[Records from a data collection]
══════

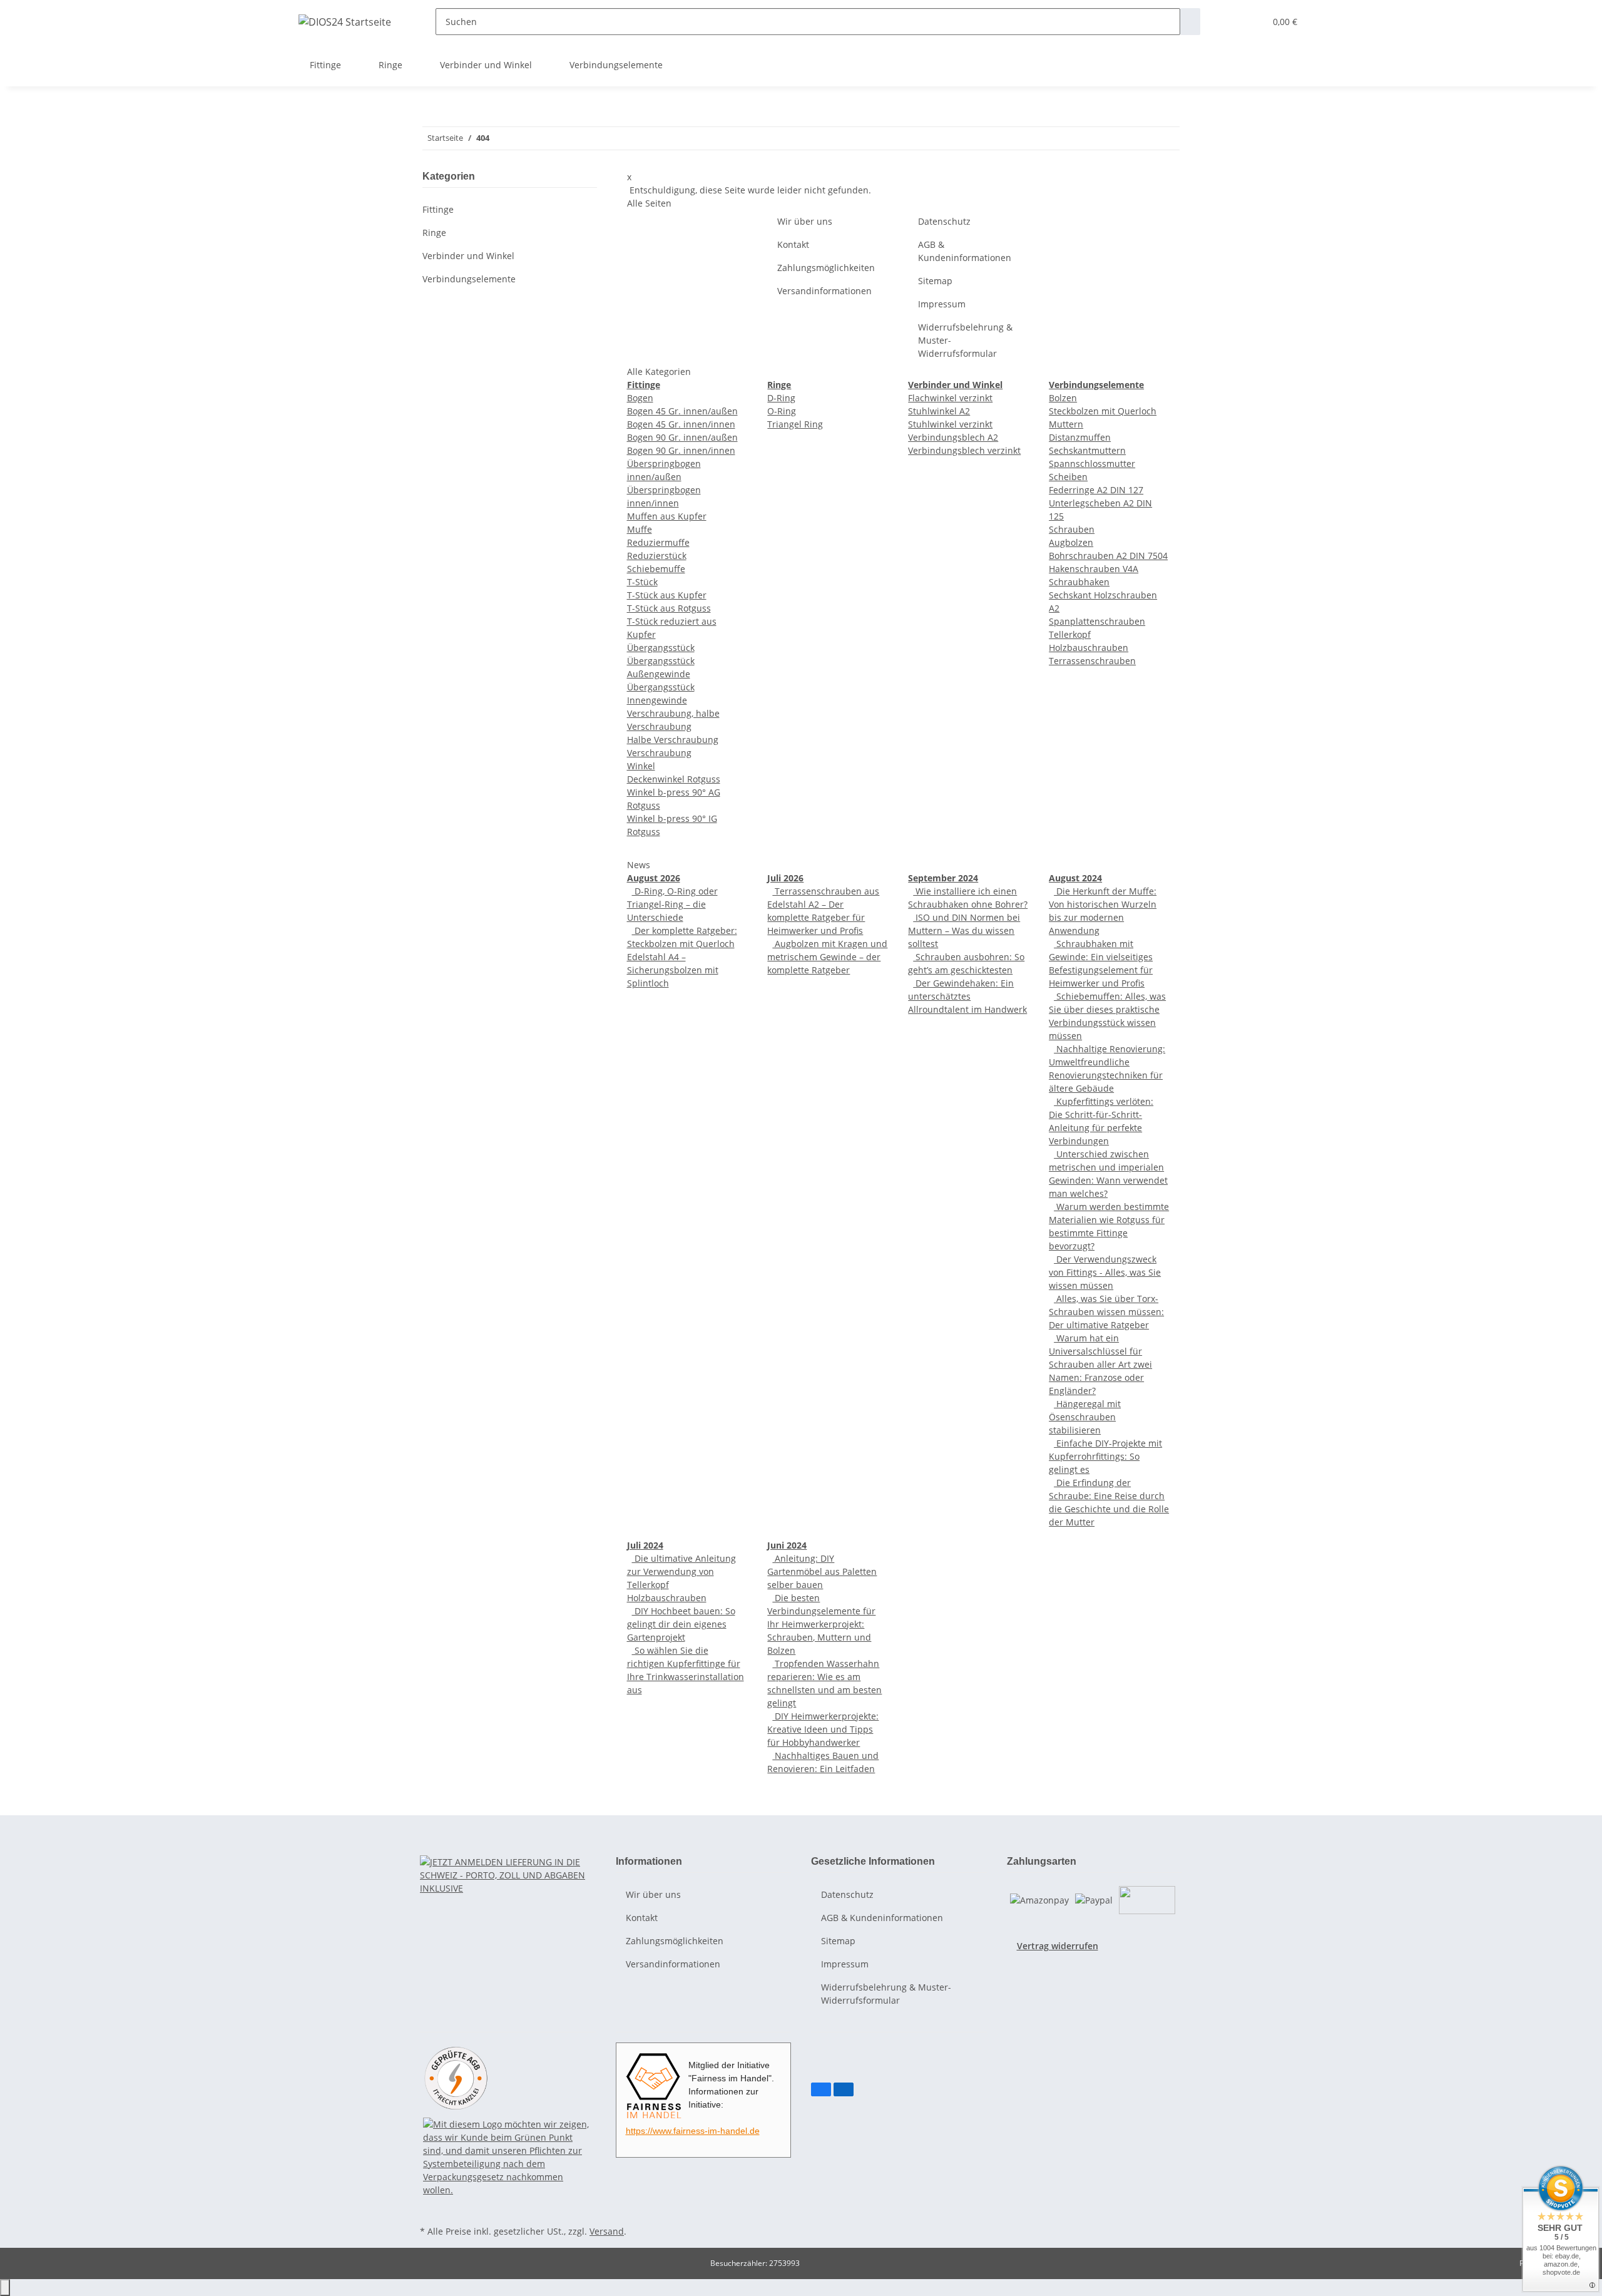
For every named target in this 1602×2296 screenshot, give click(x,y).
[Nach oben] (5, 2287)
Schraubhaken (1079, 582)
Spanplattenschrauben (1097, 621)
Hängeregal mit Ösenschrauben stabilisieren (1085, 1417)
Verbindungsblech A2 (953, 437)
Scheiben (1068, 477)
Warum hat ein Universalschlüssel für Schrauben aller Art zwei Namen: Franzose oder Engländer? (1100, 1364)
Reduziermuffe (658, 542)
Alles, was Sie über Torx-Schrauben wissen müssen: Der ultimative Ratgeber (1106, 1312)
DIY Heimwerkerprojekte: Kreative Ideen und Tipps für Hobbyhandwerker (823, 1729)
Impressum (942, 304)
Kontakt (793, 244)
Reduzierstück (656, 555)
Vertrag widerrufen (1057, 1946)
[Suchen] (1190, 21)
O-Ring (781, 411)
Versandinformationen (824, 291)
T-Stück (642, 582)
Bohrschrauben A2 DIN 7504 (1108, 555)
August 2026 (653, 878)
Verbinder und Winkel (468, 256)
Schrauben (1071, 529)
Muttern (1066, 424)
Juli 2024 (645, 1545)
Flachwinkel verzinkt (950, 398)
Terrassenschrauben (1092, 661)
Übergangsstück (661, 647)
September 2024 (943, 878)
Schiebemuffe (656, 569)
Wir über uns (804, 221)
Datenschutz (944, 221)
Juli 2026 (785, 878)
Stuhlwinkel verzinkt (950, 424)
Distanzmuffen (1080, 437)
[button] (1230, 21)
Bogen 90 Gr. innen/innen (681, 450)
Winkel (641, 766)
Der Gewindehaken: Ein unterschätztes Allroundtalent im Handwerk (967, 996)
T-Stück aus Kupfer (667, 595)
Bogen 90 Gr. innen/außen (682, 437)
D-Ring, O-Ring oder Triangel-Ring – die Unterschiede (672, 904)
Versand (606, 2231)
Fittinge (438, 209)
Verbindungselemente (469, 279)
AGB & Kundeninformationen (964, 251)
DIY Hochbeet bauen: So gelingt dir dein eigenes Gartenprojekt (681, 1624)
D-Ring (781, 398)
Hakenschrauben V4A (1093, 569)
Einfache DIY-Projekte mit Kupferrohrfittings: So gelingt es (1105, 1456)
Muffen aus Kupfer (667, 516)
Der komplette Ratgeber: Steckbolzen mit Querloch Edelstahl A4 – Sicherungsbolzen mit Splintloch (682, 957)
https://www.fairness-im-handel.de (693, 2131)
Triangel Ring (795, 424)
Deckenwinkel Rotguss (673, 779)
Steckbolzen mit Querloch (1102, 411)
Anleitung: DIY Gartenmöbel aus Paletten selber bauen (822, 1571)
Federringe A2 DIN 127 (1096, 490)
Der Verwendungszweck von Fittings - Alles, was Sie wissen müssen (1105, 1272)
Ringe (434, 232)
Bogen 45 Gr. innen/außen (682, 411)
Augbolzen (1071, 542)
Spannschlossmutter (1092, 463)
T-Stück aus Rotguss (669, 608)
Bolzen (1063, 398)
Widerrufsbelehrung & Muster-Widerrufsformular (965, 340)
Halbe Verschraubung (672, 740)
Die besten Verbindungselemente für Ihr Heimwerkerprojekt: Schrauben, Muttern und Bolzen (821, 1624)
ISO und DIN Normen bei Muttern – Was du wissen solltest (964, 930)
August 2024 (1075, 878)
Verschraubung (659, 753)
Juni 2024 (787, 1545)
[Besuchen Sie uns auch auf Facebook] (821, 2089)
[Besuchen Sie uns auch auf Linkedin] (844, 2089)
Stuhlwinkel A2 (939, 411)
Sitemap (935, 281)
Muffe (639, 529)
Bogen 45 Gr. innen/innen (681, 424)
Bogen (640, 398)
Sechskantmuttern (1087, 450)
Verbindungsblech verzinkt (964, 450)
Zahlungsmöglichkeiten (826, 268)
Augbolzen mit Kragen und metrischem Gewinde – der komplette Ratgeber (827, 957)
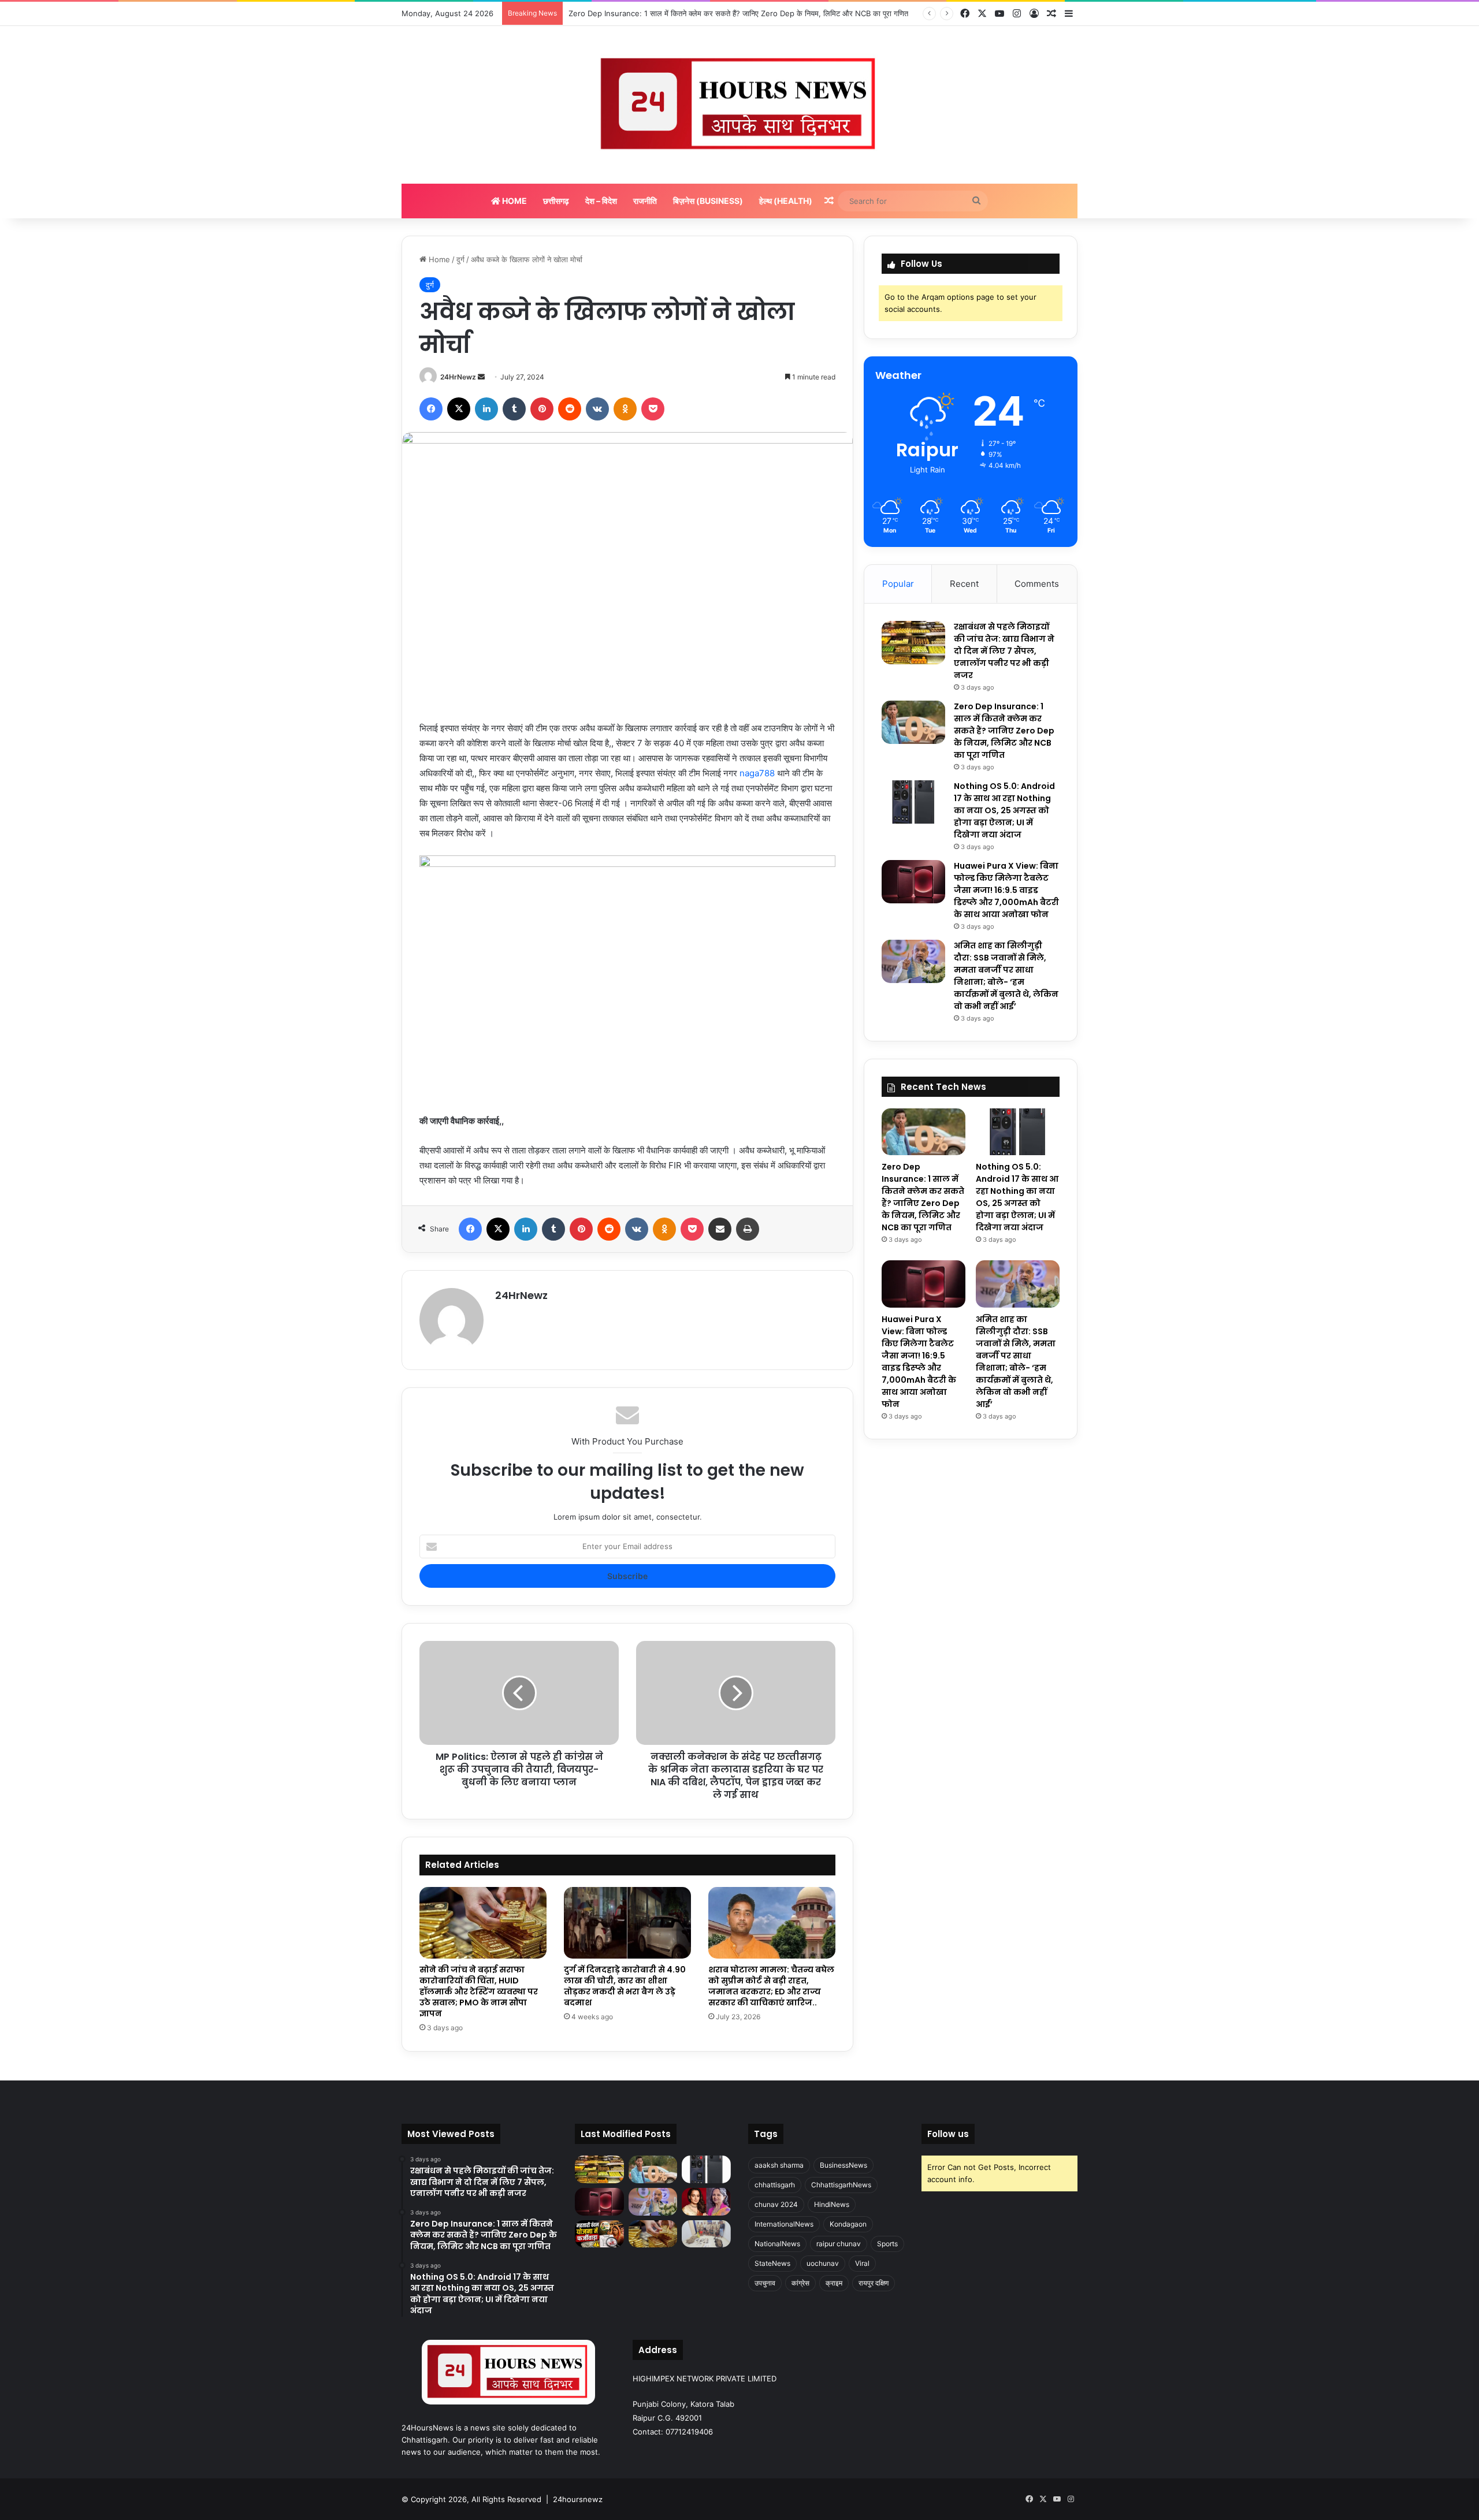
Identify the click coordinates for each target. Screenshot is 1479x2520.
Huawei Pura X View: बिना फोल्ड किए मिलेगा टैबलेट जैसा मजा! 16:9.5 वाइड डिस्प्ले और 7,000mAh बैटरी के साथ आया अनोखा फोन (1006, 890)
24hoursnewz (578, 2499)
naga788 (758, 773)
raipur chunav (838, 2243)
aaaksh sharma (779, 2165)
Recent (964, 583)
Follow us (948, 2134)
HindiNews (831, 2204)
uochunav (823, 2263)
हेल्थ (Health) (785, 201)
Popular (898, 583)
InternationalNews (784, 2224)
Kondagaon (848, 2224)
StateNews (772, 2263)
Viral (862, 2263)
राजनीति (645, 201)
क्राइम (834, 2283)
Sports (887, 2243)
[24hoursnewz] (740, 105)
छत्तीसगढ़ (556, 201)
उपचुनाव (765, 2283)
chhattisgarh (775, 2184)
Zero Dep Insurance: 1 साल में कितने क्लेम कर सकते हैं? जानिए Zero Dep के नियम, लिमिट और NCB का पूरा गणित (1004, 731)
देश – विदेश (601, 201)
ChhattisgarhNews (841, 2184)
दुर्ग (460, 259)
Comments (1037, 583)
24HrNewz (458, 377)
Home (513, 201)
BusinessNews (843, 2165)
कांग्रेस (800, 2283)
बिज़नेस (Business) (708, 201)
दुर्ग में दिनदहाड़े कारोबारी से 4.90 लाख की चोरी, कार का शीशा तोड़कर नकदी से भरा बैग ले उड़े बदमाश (625, 1986)
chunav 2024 (776, 2204)
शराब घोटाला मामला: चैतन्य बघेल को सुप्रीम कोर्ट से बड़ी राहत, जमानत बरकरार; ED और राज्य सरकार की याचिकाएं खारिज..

══════

▶ EXERCISE AIM
Among the entries above, the line containing "Bogen 90 Gr. innen/innen (681, 450)", the line containing "Juni 2024 (787, 1545)", and all lines between them are to be restated word for word; nothing else belongs in the reply.

▶ SOLUTION BELOW
Bogen 90 Gr. innen/innen (681, 450)
Winkel (641, 766)
Der Gewindehaken: Ein unterschätztes Allroundtalent im Handwerk (967, 996)
T-Stück aus Kupfer (667, 595)
Bogen 90 Gr. innen/außen (682, 437)
D-Ring, O-Ring oder Triangel-Ring – die Unterschiede (672, 904)
Versand (606, 2231)
Fittinge (438, 209)
Verbindungselemente (469, 279)
AGB & Kundeninformationen (964, 251)
DIY Hochbeet bauen: So gelingt dir dein eigenes Gartenprojekt (681, 1624)
D-Ring (781, 398)
Hakenschrauben V4A (1093, 569)
Einfache DIY-Projekte mit Kupferrohrfittings: So gelingt es (1105, 1456)
Muffen aus Kupfer (667, 516)
Der komplette Ratgeber: Steckbolzen mit Querloch Edelstahl A4 – Sicherungsbolzen mit Splintloch (682, 957)
https://www.fairness-im-handel.de (693, 2131)
Triangel Ring (795, 424)
Deckenwinkel Rotguss (673, 779)
Steckbolzen mit Querloch (1102, 411)
Anleitung: DIY Gartenmöbel aus Paletten selber bauen (822, 1571)
Federringe A2 DIN 127 (1096, 490)
Der Verwendungszweck von Fittings - Alles, was Sie wissen müssen (1105, 1272)
Ringe (434, 232)
Bogen 45 Gr. innen/außen (682, 411)
Augbolzen (1071, 542)
Spannschlossmutter (1092, 463)
T-Stück aus Rotguss (669, 608)
Bolzen (1063, 398)
Widerrufsbelehrung & Muster-Widerrufsformular (965, 340)
Halbe Verschraubung (672, 740)
Die besten Verbindungselemente für Ihr Heimwerkerprojekt: Schrauben, Muttern und Bolzen (821, 1624)
ISO und DIN Normen bei Muttern – Was du wissen solltest (964, 930)
August 2024 (1075, 878)
Verschraubung (659, 753)
Juni 2024 (787, 1545)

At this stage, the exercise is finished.